START PASSAGE GIVEN

EX-10.3 5 exhibit_10-3.htm ACCORD AND SATISFACTION, DATED OCTOBER 11, 2006, BETWEEN THE COMPANY AND RUSSELL H. RITCHIE, DALE E. RIKER, SUNTINE ENTERPRISES, LLC, AND CORNERSTONE WIRELESS COMMUNICATIONS, LLC exhibit_10-3.htm

EXHIBIT 10.3

ACCORD AND SATISFACTION


This Agreement (“Agreement”) is made and entered into effective this 11th day of October, 2006, by and between Russell H. Ritchie, Dale E. Riker, Suntine Enterprises, LLC, and Cornerstone Wireless Communications, LLC (hereinafter referred to collectively as “Russell and Group”) and Studio One Media, Inc., (f/k/a Dimensional Visions Incorporated), a Delaware corporation (hereinafter referred to as “SOMD” or the “Company”), with reference to the following:

WHEREAS, the parties hereto did heretofore enter into that one certain Settlement Agreement and Release dated April 30, 2003 (the “Settlement Agreement”), which agreement is, by this reference, incorporated herein for all purposes; and

WHEREAS, the parties hereto desire to conclude all matters covered by, referred to in, or giving rise to the Settlement Agreement, and other matters between the parties, leaving nothing unsettled or open to question;

NOW, THEREFORE, in consideration of the promises and mutual covenants contained herein, and subject to the terms and conditions set forth herein, the parties hereby agree as follows:

1.
The Company shall issue, or cause to be issued, to Russell and Group, One Hundred Thirty Seven Thousand Five Hundred (137,500) shares of restricted common stock, $0.001 par value, of SOMD (the “Shares”).

2.
Russell and Group agrees to accept the Shares in full and complete settlement and satisfaction of all covenants, representations, warranties, obligations, liabilities, costs and expenses provided for in the Settlement Agreement, or referred to therein, or any document giving rise thereto including, but not limited to, any promissory notes, guarantees, lines of credit agreements or other financing agreements.

3.
Certificates evidencing the Shares shall be issued in the following names and amounts:

 
 Russell H. Ritchie  53,000 shares
 Russell H. Ritchie  40,900 shares
 Cornerstone Wireless Communications, LLC  23,600 shares
 Fidelity Insurance Company, Ltd, FBO SA 0456  20,000 shares
 Total   137,500 shares

 
4.

END PASSAGE GIVEN
START GIVEN RECORDS

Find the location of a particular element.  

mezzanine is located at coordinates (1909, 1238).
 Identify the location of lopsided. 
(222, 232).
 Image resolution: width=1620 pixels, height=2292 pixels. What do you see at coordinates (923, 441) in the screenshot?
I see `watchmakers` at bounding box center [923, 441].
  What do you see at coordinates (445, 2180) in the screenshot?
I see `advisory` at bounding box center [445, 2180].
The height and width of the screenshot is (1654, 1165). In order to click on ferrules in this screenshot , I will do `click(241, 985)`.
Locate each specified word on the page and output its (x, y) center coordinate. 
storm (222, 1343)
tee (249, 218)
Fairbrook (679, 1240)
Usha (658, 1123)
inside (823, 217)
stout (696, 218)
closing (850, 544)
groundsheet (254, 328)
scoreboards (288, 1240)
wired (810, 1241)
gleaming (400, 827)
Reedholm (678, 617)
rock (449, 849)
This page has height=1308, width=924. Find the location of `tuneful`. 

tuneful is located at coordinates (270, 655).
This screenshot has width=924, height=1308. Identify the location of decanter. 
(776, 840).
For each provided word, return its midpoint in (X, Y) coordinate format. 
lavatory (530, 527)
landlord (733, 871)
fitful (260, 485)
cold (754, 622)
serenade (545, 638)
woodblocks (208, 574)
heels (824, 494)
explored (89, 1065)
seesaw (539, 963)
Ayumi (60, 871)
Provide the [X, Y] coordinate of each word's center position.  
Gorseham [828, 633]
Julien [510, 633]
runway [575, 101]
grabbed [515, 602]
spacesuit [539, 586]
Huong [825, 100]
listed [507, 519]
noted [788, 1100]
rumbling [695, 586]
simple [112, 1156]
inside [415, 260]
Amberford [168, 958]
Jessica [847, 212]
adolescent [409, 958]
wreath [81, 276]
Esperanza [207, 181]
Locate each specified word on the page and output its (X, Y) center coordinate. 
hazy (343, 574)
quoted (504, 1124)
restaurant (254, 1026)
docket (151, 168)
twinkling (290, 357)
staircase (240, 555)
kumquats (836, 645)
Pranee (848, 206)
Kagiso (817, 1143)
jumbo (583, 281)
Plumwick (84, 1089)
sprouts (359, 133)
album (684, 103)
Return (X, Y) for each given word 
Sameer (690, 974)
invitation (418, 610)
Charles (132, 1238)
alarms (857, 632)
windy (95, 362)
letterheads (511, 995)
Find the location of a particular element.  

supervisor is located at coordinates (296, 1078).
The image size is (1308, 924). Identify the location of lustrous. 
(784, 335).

END GIVEN RECORDS

▶ LIST OF TASKS:
A. Reproduce the part of the accord and satisfaction agreement above that begins at the words "Russell and Group agrees" and ends after the words "other financing agreements.".
B. Turn the lines of the listing above into a JSON list of strings, one string per line and no blank lines, starting at the line that contains "Huong [825, 100]" and stopping after the line that contains "quoted (504, 1124)", with both of those lines included. Convert only these lines.

▶ ANSWERS IN ORDER:
A.
Russell and Group agrees to accept the Shares in full and complete settlement and satisfaction of all covenants, representations, warranties, obligations, liabilities, costs and expenses provided for in the Settlement Agreement, or referred to therein, or any document giving rise thereto including, but not limited to, any promissory notes, guarantees, lines of credit agreements or other financing agreements.

B.
[
  "Huong [825, 100]",
  "listed [507, 519]",
  "noted [788, 1100]",
  "rumbling [695, 586]",
  "simple [112, 1156]",
  "inside [415, 260]",
  "Amberford [168, 958]",
  "Jessica [847, 212]",
  "adolescent [409, 958]",
  "wreath [81, 276]",
  "Esperanza [207, 181]",
  "Locate each specified word on the page and output its (X, Y) center coordinate. ",
  "hazy (343, 574)",
  "quoted (504, 1124)"
]